Unstable TTTTA/TTTCA expansions in MARCH6 are associated with Familial Adult Myoclonic Epilepsy type 3


  • R.T. Florian
  • F. Kraft
  • E. Leitão
  • S. Kaya
  • S. Klebe
  • E. Magnin
  • A.F. van Rootselaar
  • J. Buratti
  • T. Kühnel
  • C. Schröder
  • S. Giesselmann
  • N. Tschernoster
  • J. Altmüller
  • A. Lamiral
  • B. Keren
  • C. Nava
  • D. Bouteiller
  • S. Forlani
  • L. Jornea
  • R. Kubica
  • T. Ye
  • D. Plassard
  • B. Jost
  • V. Meyer
  • J.F. Deleuze
  • Y. Delpu
  • M.D.M. Avarello
  • L.S. Vijfhuizen
  • G. Rudolf
  • E. Hirsch
  • T. Kroes
  • P.S. Reif
  • F. Rosenow
  • C. Ganos
  • M. Vidailhet
  • L. Thivard
  • A. Mathieu
  • T. Bourgeron
  • I. Kurth
  • H. Rafehi
  • L. Steenpass
  • B. Horsthemke
  • E. LeGuern
  • K.M. Klein
  • P. Labauge
  • M.F. Bennett
  • M. Bahlo
  • J. Gecz
  • M.A. Corbett
  • M.A.J Tijssen
  • A.M.J.M. van den Maagdenberg
  • C. Depienne


  • Nature Communications


  • Nat Commun 10 (1): 4919


  • Familial Adult Myoclonic Epilepsy (FAME) is a genetically heterogeneous disorder characterized by cortical tremor and seizures.

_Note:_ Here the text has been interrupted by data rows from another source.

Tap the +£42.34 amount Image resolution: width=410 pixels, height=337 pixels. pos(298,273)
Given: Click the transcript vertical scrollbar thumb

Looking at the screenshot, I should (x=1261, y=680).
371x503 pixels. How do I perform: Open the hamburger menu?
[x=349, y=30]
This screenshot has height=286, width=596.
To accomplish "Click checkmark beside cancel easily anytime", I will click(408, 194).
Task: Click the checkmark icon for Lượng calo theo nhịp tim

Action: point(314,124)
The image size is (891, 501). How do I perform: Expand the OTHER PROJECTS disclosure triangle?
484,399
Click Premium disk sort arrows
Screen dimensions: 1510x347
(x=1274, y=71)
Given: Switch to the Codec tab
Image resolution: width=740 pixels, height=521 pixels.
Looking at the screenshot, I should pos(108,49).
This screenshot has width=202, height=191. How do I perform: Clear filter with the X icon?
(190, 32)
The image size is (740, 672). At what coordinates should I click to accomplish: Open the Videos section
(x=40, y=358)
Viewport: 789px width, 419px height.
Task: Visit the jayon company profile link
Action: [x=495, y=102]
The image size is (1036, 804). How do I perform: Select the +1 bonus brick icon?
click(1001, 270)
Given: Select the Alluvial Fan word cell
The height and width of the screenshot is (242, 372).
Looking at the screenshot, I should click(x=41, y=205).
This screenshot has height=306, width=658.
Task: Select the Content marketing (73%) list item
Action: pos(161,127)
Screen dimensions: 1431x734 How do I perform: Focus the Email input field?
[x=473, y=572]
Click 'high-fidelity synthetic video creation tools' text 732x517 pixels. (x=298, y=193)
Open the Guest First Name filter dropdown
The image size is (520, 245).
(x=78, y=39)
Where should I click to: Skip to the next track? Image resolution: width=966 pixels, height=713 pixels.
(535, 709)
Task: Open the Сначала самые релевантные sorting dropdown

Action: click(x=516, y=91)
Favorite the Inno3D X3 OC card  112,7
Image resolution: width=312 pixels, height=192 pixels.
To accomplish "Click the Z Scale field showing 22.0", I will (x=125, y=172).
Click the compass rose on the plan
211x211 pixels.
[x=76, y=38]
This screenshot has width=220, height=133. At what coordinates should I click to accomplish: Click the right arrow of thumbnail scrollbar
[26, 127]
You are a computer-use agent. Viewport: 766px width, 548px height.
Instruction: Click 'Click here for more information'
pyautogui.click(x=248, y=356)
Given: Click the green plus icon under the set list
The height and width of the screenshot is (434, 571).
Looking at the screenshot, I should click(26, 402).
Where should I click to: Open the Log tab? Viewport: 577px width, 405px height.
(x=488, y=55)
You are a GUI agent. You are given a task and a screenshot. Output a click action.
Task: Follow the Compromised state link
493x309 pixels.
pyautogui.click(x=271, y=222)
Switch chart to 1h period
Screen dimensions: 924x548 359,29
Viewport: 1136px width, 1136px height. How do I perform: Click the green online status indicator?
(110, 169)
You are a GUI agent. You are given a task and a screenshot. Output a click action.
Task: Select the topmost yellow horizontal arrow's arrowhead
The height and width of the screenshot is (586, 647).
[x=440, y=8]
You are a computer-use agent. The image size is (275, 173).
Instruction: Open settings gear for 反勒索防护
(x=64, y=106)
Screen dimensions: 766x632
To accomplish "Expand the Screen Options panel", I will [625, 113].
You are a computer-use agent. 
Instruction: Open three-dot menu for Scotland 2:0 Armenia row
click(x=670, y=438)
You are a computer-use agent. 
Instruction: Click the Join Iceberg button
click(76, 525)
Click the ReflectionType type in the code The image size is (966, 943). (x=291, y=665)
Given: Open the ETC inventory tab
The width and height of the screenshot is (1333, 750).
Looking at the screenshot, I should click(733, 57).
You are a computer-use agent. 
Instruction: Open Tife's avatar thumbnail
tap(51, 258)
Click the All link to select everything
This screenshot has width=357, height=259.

Intronic TTTTA/TTTCA repeat expansions in SAMD12 (FAME1) are the main cause of FAME in Asia. Using genome sequencing and repeat-primed PCR, we identify another site of this repeat expansion, in MARCH6 (FAME3) in four European families. Analysis of single DNA molecules with nanopore sequencing and molecular combing show that expansions range from 3.3 to 14 kb on average. However, we observe considerable variability in expansion length and structure, supporting the existence of multiple expansion configurations in blood cells and fibroblasts of the same individual. Moreover, the largest expansions are associated with micro-rearrangements occurring near the expansion in 20% of cells. This study provides further evidence that FAME is caused by intronic TTTTA/TTTCA expansions in distinct genes and reveals that expansions exhibit an unexpectedly high somatic instability that can ultimately result in genomic rearrangements.